■ **DOCUMENT SECTION**:

Matthew Watkins
- Full name: Matthew Jason Watkins
- Date of birth: 2 September 1978
- Place of birth: Newport, Wales
- Date of death: 7 March 2020 (aged 41)
- Height: 1.83 m (6 ft 0 in)
- Weight: 95 kg (14 st 13 lb)
- School: Oakdale Comprehensive School

Rugby union career
- Position(s): Centre

Youth career
- Newbridge
- Pontllanfraith

Senior career
- Years: Team / Apps / (Points)
- 1997–2002: Newport / 121 / (175)
- 2002–2003: Llanelli / 26 / (50)
- 2003–2008: Llanelli Scarlets / 124 / (169)
- 2008–2009: Gloucester / 22 / (10)
- 2009–2011: Newport Gwent Dragons / 20 / (5)
- 2009–2011: Newport / 10 / (0)

International career
- Years: Team / Apps / (Points)
- 2003–2006: Wales / 18 / (0)

= Matthew Watkins =

Welsh rugby union player (1978–2020)

Matthew Jason Watkins (2 September 1978 – 7 March 2020) was a Welsh professional rugby union player who played as a centre. He was commonly known by the name Matthew J. Watkins to avoid confusion with another Welsh rugby union player of the same name.

Born in Newport, Watkins began his rugby career with Newbridge and Pontllanfraith before going professional with Newport in 1997. After scoring 35 tries (175 points) in 121 appearances over five seasons with the club, Watkins was signed by Llanelli. He was then part of the team at the dawn of regional rugby in Wales in 2003 and was part of the original Llanelli Scarlets regional side. He was also called up to the Wales national team several times during his spell with the Scarlets, earning 18 caps between 2003 and 2006.

By 2007, he had become only the third player to reach 100 appearances for the region, following lock Adam Jones and prop John Davies. Watkins signed for Gloucester at the end of the 2007–08 season, midway through a three-year contract with the Scarlets.

On 3 August 2009, it was confirmed that Watkins would return to Wales and to the place where his professional rugby career began, signing for Newport Gwent Dragons on a two-year contract. He was released at the end of the 2010–11 season and retired soon after.

On 20 May 2013, it was announced that Watkins had developed a very rare pelvic cancer while studying for rugby coaching qualifications, but described himself as remaining "well and active". On 7 March 2020, it was announced that Watkins had died at the age of 41.

■ **LIST OF TASKS**:
A. Which school did Matthew Watkins attend, according to the Matthew Watkins article?
B. Why, according to the Matthew Watkins article, was he commonly known as Matthew J. Watkins? Answer in one to three sentences.
C. What are all the distinct teams listed under senior career in the Matthew Watkins article?
Answer using only the Matthew Watkins article.

■ **DATA RECORDS**:
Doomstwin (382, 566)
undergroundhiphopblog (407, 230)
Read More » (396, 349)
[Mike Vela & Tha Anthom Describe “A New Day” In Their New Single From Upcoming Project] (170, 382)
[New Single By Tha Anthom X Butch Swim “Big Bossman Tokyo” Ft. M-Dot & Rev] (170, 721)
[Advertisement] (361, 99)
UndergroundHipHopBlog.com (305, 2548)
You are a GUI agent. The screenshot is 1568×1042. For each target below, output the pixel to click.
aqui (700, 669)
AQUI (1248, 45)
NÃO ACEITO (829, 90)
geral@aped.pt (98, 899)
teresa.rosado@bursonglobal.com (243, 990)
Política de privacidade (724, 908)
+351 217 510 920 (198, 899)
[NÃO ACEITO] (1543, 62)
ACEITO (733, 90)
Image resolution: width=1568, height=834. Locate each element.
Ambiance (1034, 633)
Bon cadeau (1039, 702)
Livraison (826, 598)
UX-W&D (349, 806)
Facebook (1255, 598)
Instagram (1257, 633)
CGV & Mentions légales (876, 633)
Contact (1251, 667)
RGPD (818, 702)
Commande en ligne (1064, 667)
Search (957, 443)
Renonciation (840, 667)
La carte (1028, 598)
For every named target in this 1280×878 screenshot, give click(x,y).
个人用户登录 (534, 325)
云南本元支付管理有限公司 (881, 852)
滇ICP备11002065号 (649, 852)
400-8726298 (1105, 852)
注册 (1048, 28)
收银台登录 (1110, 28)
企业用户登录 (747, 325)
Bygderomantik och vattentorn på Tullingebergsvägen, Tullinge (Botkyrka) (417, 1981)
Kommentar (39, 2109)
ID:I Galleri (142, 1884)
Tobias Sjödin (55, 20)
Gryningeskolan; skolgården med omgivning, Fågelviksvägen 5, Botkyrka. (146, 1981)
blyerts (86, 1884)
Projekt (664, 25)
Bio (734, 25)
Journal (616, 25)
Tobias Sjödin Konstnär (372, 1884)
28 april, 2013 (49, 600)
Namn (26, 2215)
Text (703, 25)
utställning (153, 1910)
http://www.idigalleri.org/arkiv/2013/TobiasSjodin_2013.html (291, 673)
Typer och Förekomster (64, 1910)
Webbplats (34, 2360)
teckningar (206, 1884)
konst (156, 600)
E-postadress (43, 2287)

■ **TASK RESPONSES**:
A. Oakdale Comprehensive School.

B. He was known as Matthew J. Watkins to avoid confusion with another Welsh rugby union player who had the same name.

C. Newport, Llanelli, Llanelli Scarlets, Gloucester, and Newport Gwent Dragons.